Enquanto o considerável rácio custo-benefício das intervenções testadas ao nível da nutrição proporciona uma justificação convincente para as obrigações de impacto para o desenvolvimento, um modelo de financiamento privado ou uma parceria público-privada poderia evitar os erros da LFEP e ultrapassar a corrupção governamental e individual, a burocracia excessiva e a instabilidade política.

Os retornos dos investimentos em obrigações para a intervenção nutricional seriam associados aos benefícios económicos previstos para os programas. Na verdade, espera-se que as intervenções nutricionais eficazes motivem a produtividade e aumentem a base tributária nos países participantes.

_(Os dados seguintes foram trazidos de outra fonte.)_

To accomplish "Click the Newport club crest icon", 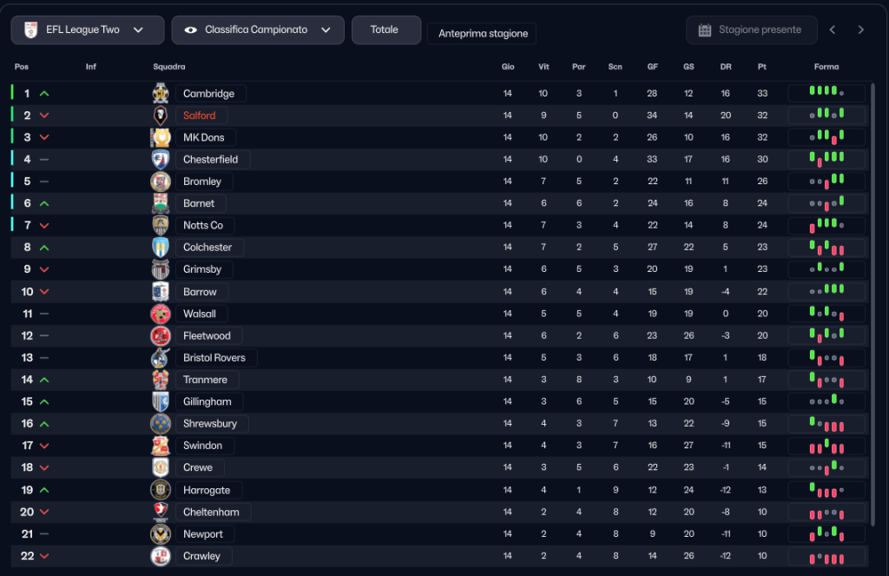I will coord(161,534).
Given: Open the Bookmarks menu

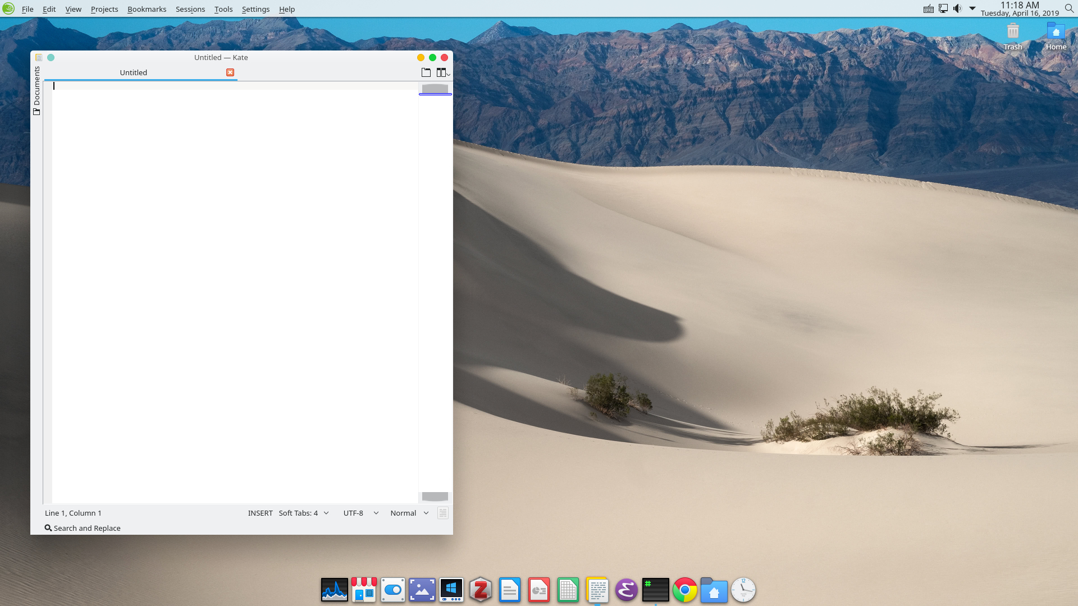Looking at the screenshot, I should (147, 9).
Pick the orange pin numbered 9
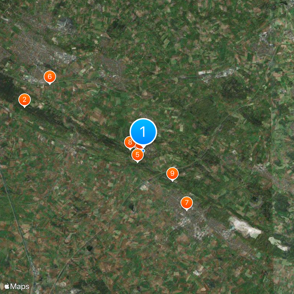 tap(172, 173)
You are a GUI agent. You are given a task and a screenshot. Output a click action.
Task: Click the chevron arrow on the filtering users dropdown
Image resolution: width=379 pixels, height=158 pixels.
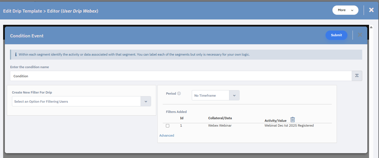click(146, 102)
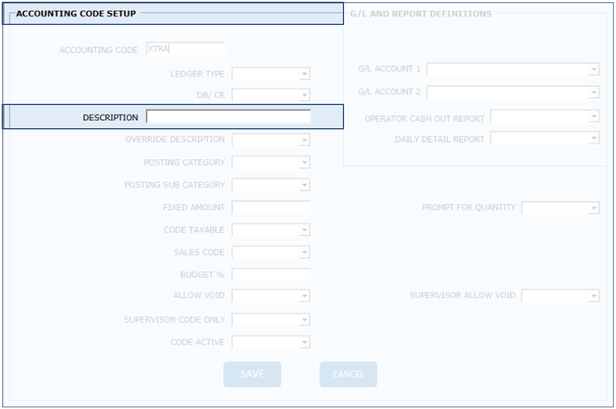The image size is (616, 409).
Task: Click the Save button
Action: coord(252,374)
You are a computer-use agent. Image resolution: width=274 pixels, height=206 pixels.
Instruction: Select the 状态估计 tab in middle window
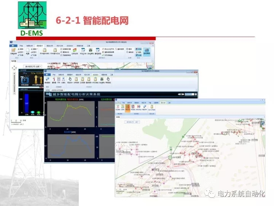click(x=95, y=75)
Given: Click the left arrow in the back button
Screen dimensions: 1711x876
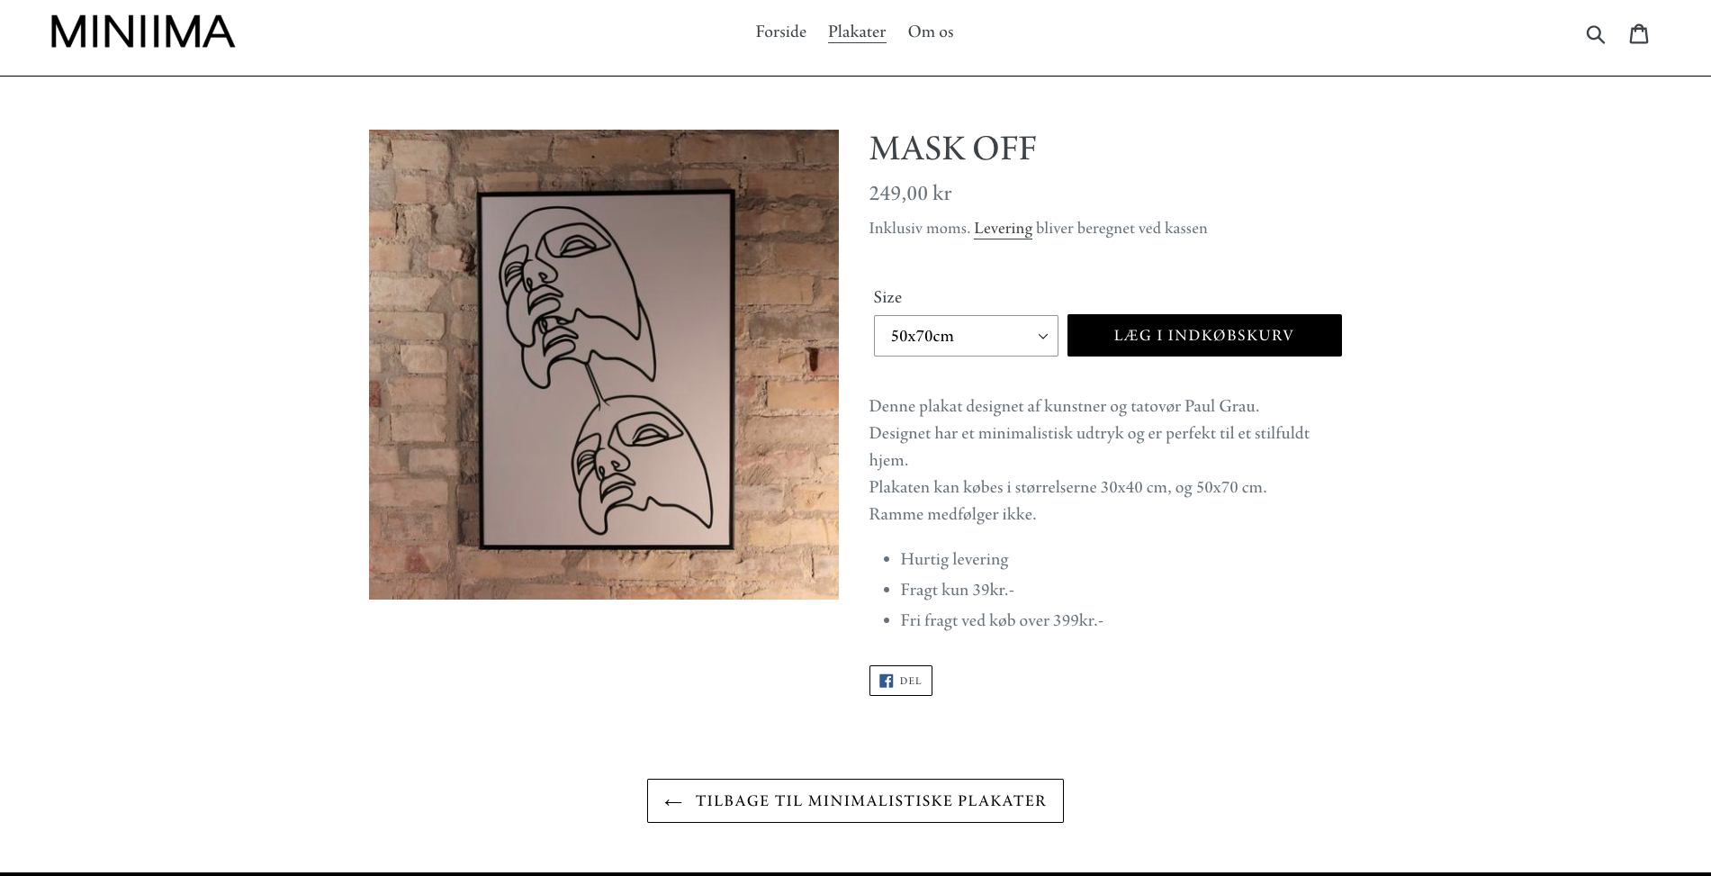Looking at the screenshot, I should (672, 802).
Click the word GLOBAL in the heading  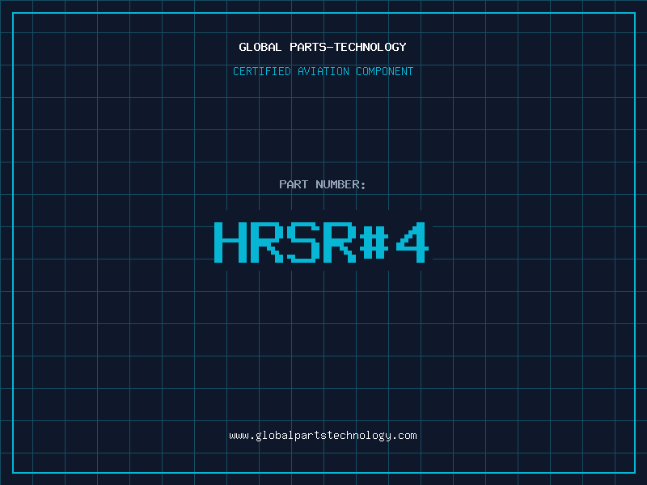[x=260, y=47]
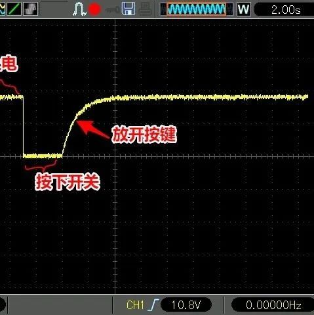Click the W window mode icon
Image resolution: width=314 pixels, height=315 pixels.
tap(244, 9)
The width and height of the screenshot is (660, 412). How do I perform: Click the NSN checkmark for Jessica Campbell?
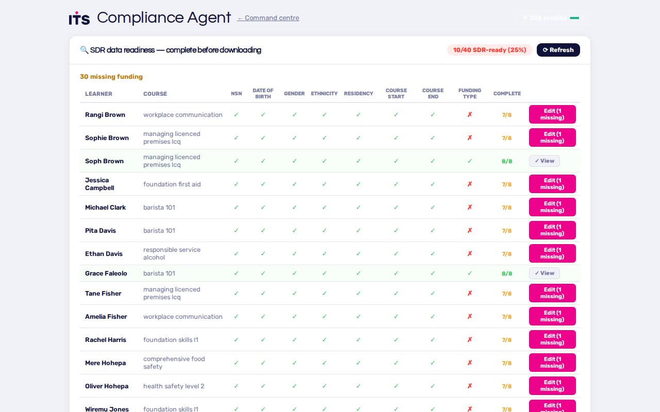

Por exemplo, os governos poderiam contratar emissores de obrigações para implementar e gerir programas anti-subnutrição, e depois aumentar gradualmente os pagamentos a estes emissores pelas suas intervenções nutricionais à medida que os benefícios económicos esperados se materializassem.

Dos muitos modelos possíveis para obrigações de “crescimento na infância”, a maioria das obrigações seria emitida conjuntamente por uma entidade-mãe do mundo desenvolvido e pela sua filial no país local. Juntas, conceberiam o programa em concertação com o governo participante e com reconhecidos especialistas em nutrição infantil, intervenções no terreno e avaliação de dados.

Depois de receber os fundos investidos, a entidade-mãe canalizá-los-ia para a filial, isentos de imposto, para implementação das intervenções nutricionais em conjunto com o governo. Isto poderia traduzir-se na compra de alimentos a produtores ou mercados locais e na sua distribuição a mulheres grávidas desfavorecidas e a crianças subnutridas. O fornecimento de alimentos, pelo menos parcial, através de programas monitorizados de assistência à infância fora do lar poderia reduzir a apropriação indevida.

Ao abrigo do contrato com a empresa-mãe e a sua filial (cujos termos seriam públicos), os pagamentos aos governos seriam feitos numa moeda forte. Um “fundo não recuperável” cobriria os pagamentos de juros até que o governo começasse a ver resultados. O governo também teria direito a assumir o controlo do programa em qualquer momento, por contrapartida do pagamento antecipado das obrigações.

O modelo mais simples proporcionaria pagamentos fixos de capital e juros, suportados por pagamentos contratuais fixos. Mas os investidores com uma maior apetência pelo risco podem preferir que os governos recompensem resultados melhores do que os esperados na nutrição infantil, e as correspondentes receitas fiscais, com pagamentos contratuais mais avultados, o que proporcionaria maiores pagamentos aos obrigacionistas. Evidentemente, as melhorias que ficassem aquém do esperado resultariam em pagamentos mais reduzidos.

Será importante conceber os direitos a pagamentos de forma precoce e correcta. Como os mercados emergentes têm um longo historial de crises de endividamento, e os governos tendem a reembolsar primeiro as instituições de financiamento para o desenvolvimento (IFD), os investidores quererão que estas obrigações tenham os mesmos direitos a pagamento que as dívidas dos governos às IFD. Poderão também insistir que o contrato esteja vinculado a uma obrigação governamental para com uma IFD, a uma garantia das obrigações por uma IFD, ou a um acordo com uma IFD para aquisição das obrigações aos obrigacionistas em caso de incumprimento do pagamento.

As obrigações de intervenção nutricional são um veículo inovador de financiamento que promete pôr comida na mesa, prevenir os atrasos de crescimento na infância e gerar rendimentos elevados aos investidores. Se forem bem estruturadas, podem ser catalisadores potentes para o crescimento económico e melhorar o bem-estar das pessoas mais vulneráveis do mundo.